EXCERPTED PASSAGE:
By Jessie Yeung and Simone McCarthy, CNN

(CNN) — Funeral ceremonies are set to begin on Tuesday for the late Iranian President Ebrahim Raisi following his death in a helicopter crash, as authorities probe what caused the aircraft to smash into the side of a remote mountainside during foggy weather on Sunday morning.

Raisi’s death alongside other high-ranking officials, including the country’s foreign minister, has left the Islamic Republic’s hardline establishment facing an uncertain future as it navigates rising regional tensions and domestic discontent.

Iran’s government has arranged multiple days of mourning culminating in a funeral later this week for the 63-year-old ultraconservative cleric who had once been seen as a potential successor to current Supreme Leader Ayatollah Khamenei.

Tuesday will begin with funeral prayers and a procession in the northwestern city of Tabriz, the largest city in the mountainous northwestern region of Iran where the chopper crashed, according to Mohsen Mansouri, the head of the funeral planning committee and Iran’s vice president of executive affairs.

Later that day, the bodies of the victims will be transferred to the holy Shiite city of Qom, where many of the clerics who make up Iran’s theocratic elite are trained, before then heading to the capital Tehran.

Large ceremonies are planned in Tehran’s enormous Grand Mosallah Mosque on Wednesday. Mansouri announced a public holiday and the closure of offices all over the country that day so that processions can take place.

Raisi’s body will then be moved to the historic Imam Reza shrine in Mashhad where Ayatollah Khamenei will conduct prayers, according to Mehr News.

There is no indication what might have caused the crash – and why so many senior Iranian government officials were traveling in a single, decades-old helicopter.

In the first moments after Raisi’s helicopter lost contact on Sunday night, Turkey said it monitored whether or not the aircraft gave a “signal,” but was unable to detect anything.

“We immediately contacted the Iranian side. They also contacted us, but unfortunately it was seen that the signal system was either turned off or the helicopter did not have the signal system,” said Turkish Transportation and Infrastructure Minister Abdulkadir Uraloglu, according to Turkish state broadcaster TRT.

It was not clear whether he was referring to the helicopter’s transponder, which the vast majority of aircraft are usually equipped with.

When asked whether there was a possibility of sabotage, Uraloglu said that it was too early to comment on this issue, and said initial indications looked like an accident due to foggy weather.

On Monday, Iranian media reported that the country’s military chief had appointed a commission to investigate the cause of the crash, which includes military and technical experts.

PARTS OF THE EXERCISE:
1 - Output the records from their first line through the line that contains "tap(147, 16)", both ends included, with the pictures left out.
2 - Pick up the article on the helicopter crash that killed Iran's president and keep writing from its last sentence.

EXTRACTED INFORMATION:
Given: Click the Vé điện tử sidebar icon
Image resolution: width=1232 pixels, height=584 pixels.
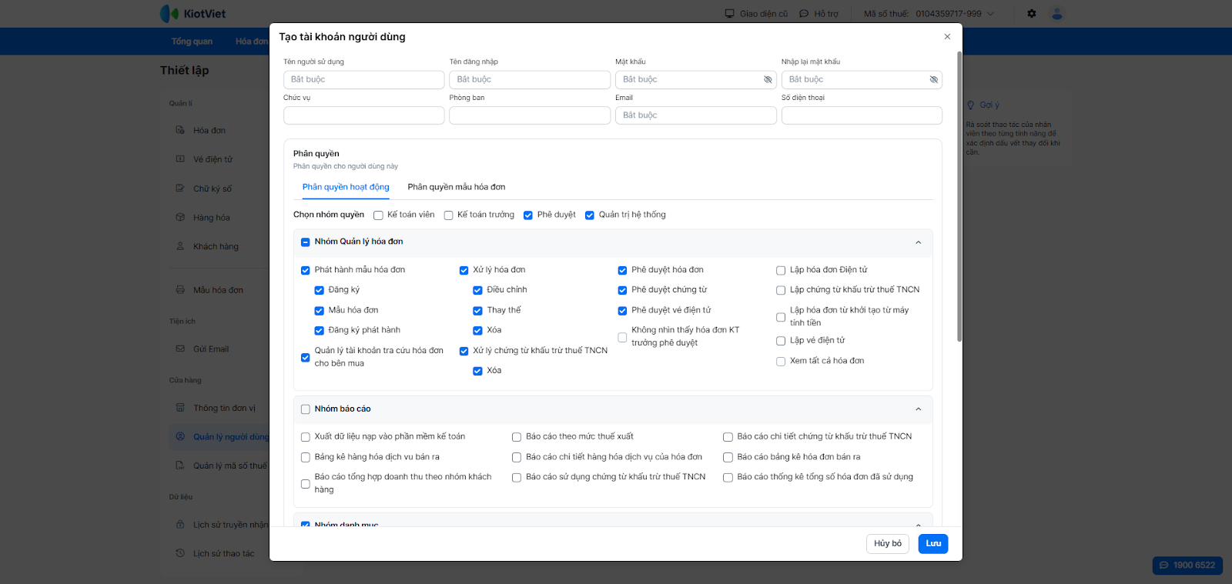Looking at the screenshot, I should [x=180, y=159].
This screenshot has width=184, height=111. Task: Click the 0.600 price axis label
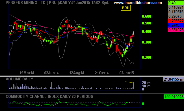tap(147, 16)
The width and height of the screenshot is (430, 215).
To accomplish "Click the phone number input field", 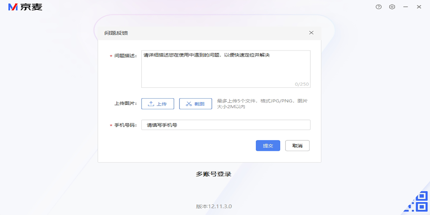I will click(226, 125).
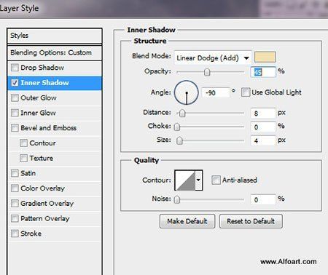
Task: Click the Angle value field
Action: click(x=216, y=92)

PER-TASK ANSWERS:
1 -
Given: Click the Vé điện tử sidebar icon
Image resolution: width=1232 pixels, height=584 pixels.
Looking at the screenshot, I should [x=180, y=159].
This screenshot has width=184, height=111. Task: Click the 0.600 price axis label
tap(147, 16)

2 -
A high-ranking delegation will go to the crash site in Eastern Azerbaijan, according to Iran’s Tasnim news agency.

Autocratic partners hail a lost ‘friend’

The loss of Raisi — a conservative hardliner and protege Ayatollah Khamenei — is expected to sow further uncertainty in a country already buckling under significant economic and political strain, with tensions with nearby Israel at a dangerous high.

His death triggered both domestic and international reactions – with several of Iran’s autocratic partners sending both condolences and effusive praise. Russian President Vladimir Putin, Chinese leader Xi Jinping and North Korea’s Kim Jong Un all released statements praising Raisi’s legacy and hailing him as a “friend.”

In his message Kim described Raisi as “an outstanding statesman and a close friend of the (North Korean) people,” adding that the leader had “made a great contribution to the cause of the Iranian people for safeguarding the sovereignty, development and interests of their country,” according to North Korean state media KCNA.

Xi, whose government last year played a role in brokering a landmark rapprochement between Iran and Saudi Arabia, hailed Raisi’s “important contributions to maintaining Iran’s security and stability and promoting national development and prosperity.”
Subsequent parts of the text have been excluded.